_What you should do_
Retype the data from its start through the line that contains "coord(584,70)", with both ends included, keeping every character the same.

_Material_
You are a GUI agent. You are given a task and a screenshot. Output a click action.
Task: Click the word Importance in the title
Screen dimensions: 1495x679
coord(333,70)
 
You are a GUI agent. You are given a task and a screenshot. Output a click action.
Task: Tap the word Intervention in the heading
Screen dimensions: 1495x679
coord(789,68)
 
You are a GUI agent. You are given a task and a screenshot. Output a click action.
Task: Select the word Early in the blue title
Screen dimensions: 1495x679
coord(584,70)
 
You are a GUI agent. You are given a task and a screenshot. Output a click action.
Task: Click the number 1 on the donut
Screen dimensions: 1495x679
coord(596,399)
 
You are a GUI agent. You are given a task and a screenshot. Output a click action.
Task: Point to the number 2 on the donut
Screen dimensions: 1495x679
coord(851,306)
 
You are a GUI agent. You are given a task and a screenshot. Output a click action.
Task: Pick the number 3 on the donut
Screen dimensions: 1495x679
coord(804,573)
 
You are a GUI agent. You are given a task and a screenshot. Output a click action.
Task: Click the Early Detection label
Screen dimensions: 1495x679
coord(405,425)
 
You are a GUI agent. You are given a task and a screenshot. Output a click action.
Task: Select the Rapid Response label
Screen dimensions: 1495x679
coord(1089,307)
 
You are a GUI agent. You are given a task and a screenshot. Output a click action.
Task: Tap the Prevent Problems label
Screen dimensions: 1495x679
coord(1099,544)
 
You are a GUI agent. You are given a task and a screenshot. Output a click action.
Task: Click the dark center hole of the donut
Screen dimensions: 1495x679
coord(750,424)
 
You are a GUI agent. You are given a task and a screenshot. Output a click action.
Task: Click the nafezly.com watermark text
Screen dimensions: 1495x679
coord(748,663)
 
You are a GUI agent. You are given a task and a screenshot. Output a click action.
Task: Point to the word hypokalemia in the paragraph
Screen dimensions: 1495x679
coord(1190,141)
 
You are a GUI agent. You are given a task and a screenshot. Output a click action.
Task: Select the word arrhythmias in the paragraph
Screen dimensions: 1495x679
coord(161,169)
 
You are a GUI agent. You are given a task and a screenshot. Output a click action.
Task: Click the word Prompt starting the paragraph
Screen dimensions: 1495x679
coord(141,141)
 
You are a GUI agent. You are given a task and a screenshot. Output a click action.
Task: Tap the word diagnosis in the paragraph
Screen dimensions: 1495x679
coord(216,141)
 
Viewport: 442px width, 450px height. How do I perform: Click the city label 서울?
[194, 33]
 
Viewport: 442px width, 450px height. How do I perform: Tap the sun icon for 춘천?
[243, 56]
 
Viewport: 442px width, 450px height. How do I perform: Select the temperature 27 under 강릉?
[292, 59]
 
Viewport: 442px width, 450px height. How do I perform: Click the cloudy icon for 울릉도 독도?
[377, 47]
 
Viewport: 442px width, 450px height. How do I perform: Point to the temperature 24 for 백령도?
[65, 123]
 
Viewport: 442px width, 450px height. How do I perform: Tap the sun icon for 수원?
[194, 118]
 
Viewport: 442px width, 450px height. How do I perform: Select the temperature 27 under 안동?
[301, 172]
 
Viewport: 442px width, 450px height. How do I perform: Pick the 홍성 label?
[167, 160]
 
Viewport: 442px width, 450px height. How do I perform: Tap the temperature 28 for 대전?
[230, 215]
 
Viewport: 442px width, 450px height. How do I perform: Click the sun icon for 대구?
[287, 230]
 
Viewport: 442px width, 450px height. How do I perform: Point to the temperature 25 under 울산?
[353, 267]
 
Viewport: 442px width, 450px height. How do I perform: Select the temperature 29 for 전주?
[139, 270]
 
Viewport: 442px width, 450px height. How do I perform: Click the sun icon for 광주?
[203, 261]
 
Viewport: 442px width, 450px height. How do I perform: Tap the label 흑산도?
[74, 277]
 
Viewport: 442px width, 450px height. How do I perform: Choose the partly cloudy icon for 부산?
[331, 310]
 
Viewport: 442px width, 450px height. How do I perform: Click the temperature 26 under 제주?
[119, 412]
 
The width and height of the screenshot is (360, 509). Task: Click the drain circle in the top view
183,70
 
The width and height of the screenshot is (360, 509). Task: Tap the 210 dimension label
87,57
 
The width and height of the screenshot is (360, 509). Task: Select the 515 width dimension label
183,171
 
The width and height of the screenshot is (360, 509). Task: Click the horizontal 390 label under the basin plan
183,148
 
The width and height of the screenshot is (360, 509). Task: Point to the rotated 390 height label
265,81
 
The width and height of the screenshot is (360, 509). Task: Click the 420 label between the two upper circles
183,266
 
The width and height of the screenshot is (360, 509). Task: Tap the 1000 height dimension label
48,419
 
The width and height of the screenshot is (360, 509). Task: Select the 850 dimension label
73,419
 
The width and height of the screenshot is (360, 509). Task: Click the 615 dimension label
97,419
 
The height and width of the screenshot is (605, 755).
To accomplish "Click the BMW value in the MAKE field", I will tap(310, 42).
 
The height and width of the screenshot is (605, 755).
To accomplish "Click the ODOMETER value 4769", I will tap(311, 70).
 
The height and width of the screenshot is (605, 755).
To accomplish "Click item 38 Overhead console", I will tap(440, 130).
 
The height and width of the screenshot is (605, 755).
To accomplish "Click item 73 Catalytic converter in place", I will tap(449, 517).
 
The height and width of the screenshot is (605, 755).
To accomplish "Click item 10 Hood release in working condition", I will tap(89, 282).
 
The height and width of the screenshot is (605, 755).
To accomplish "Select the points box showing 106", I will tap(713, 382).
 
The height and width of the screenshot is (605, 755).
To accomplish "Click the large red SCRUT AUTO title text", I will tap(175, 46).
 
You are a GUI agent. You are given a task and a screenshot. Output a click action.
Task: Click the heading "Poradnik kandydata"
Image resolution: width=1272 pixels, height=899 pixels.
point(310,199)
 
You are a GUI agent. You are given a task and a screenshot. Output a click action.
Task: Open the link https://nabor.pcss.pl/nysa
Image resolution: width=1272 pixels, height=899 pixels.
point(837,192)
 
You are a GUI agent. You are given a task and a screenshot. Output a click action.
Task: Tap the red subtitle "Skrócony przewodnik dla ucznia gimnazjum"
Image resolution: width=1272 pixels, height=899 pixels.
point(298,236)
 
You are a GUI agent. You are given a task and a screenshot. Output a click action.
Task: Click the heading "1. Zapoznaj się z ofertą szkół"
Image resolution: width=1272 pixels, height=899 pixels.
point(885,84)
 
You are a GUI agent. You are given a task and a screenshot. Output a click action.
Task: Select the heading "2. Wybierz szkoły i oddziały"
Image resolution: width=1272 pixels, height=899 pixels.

_The response_
You are a GUI agent. You are given a task and a screenshot. Output a click action.
Task: Click the word Importance in the title
Screen dimensions: 1495x679
coord(333,70)
 
You are a GUI agent. You are given a task and a screenshot. Output a click action.
Task: Tap the word Intervention in the heading
Screen dimensions: 1495x679
coord(789,68)
 
You are a GUI agent. You are given a task and a screenshot. Output a click action.
Task: Select the word Early in the blue title
Screen dimensions: 1495x679
coord(584,70)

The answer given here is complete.